10th Cir. Upholds New Okla. Execution Protocol

     DENVER, Colo. – Oklahoma’s new execution protocol does not constitute cruel and unusual punishment, the 10th Circuit ruled Monday.
     The ruling upholds a federal judge’s decision at the end of December, in response to four death-row inmates hoping to delay their executions – the first of which is scheduled for January 15 – pending further review of Oklahoma’s new execution protocol.
     The gruesomely botched execution of Clayton Lockett last spring, which was performed using a non-standard array of drugs, spurred an investigation into Oklahoma’s new lethal injection procedures.
     The investigation found that the execution was bungled mostly because of an improperly administered IV line, not because of the drugs used.
     Oklahoma has been unable to obtain the standard drugs for execution due to anti-death penalty activists successfully lobbying drug companies to stop selling them. The state now plans to use midazolam in the first injection, which is meant to render the recipient unconscious so he does not feel the effects of the later injections.
     After Lockett’s execution, Oklahoma implemented new guidelines to safeguard against future blunders. For example, the new protocol calls for rescheduling an execution if the first drug is not successfully administered.
     The 10th Circuit considered two questions on appeal, both related to the Eighth Amendment: Does the midazolam protocol bring with it a heightened possibility for needless suffering and a lingering death? And, does the recent shifting of the lethal injection drug cocktail render those set for execution subjects of human experimentation?

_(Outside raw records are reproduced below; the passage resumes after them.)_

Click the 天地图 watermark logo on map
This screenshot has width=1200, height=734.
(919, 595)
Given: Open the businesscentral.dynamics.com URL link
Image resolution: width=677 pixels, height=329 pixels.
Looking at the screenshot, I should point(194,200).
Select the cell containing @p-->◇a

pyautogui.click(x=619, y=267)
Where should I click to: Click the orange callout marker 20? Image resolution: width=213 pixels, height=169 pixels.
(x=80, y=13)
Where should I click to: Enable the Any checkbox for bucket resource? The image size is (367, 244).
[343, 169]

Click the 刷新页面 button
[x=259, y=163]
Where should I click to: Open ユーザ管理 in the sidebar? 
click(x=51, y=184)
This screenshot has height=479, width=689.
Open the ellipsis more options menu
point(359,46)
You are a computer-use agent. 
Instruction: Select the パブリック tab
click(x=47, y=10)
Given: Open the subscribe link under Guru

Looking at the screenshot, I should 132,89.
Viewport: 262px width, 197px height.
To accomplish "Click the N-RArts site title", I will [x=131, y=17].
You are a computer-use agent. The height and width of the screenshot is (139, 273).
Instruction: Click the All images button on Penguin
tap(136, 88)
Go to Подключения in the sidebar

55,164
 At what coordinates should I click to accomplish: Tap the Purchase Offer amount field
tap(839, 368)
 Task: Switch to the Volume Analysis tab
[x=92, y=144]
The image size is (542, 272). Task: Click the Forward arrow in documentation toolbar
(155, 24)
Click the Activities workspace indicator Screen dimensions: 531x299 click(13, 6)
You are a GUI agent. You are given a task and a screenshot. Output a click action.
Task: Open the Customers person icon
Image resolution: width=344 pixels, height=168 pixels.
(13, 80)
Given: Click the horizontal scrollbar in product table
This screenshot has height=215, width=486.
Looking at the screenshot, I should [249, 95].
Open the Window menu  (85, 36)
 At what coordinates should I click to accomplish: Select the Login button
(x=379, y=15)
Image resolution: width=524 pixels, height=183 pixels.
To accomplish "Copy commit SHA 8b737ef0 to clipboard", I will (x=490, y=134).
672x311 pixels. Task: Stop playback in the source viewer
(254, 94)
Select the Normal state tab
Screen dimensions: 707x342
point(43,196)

     The district court ruled that the inmates were unlikely to succeed on the merits of the above questions, and the 10th Circuit affirmed.
     Deeming the new protocol adequate to guard against another disaster like the Lockett execution, U.S. Circuit Judge Mary Beck Briscoe wrote for the three-judge panel, “We see no error on the part of the district court in relying on three aspects of the revised lethal injection protocol.”
     These aspects include “the requirement that both primary and backup IV sites be established, the requirement that the viability of these IV sites are confirmed prior to administration of any drugs, and the requirement that the inmate’s level of consciousness be monitored throughout the entire execution procedure,” Briscoe said.
     The appellants also challenged the district court’s reliance on testimony from Dr. Roswell Evans, the Dean of the School of Pharmacy at Auburn University.
     Dr. Evans testified the 500-milligram dosage of midazolam used prior to lethal injection is almost certain to render the recipient unconscious before the administration of the following drugs. In addition, the dosage will cause death on its own within 30 minutes to an hour. Although the drug is not an anesthetic, it does shut down the brain, rendering it incapable of registering pain.
     According to the opinion, “the revised lethal injection protocol is at least 100 times the normal therapeutic IV dose and, if properly administered, will render a person unconscious and insensate during the remainder of the lethal injection procedure.”
     The 10th Circuit found no abuse of discretion in the district court’s reliance on Dr. Evans’ testimony, claiming that it was “unable to say that any of these factual findings are clearly erroneous.”
     Judge Briscoe concludes, “The plaintiffs have failed to establish that the use of midazolam in their executions, either because of its inherent characteristics or its possible negligent administration, creates a demonstrated risk of severe pain.”
     The 10th Circuit also denied appellants’ emergency motion for a stay of execution.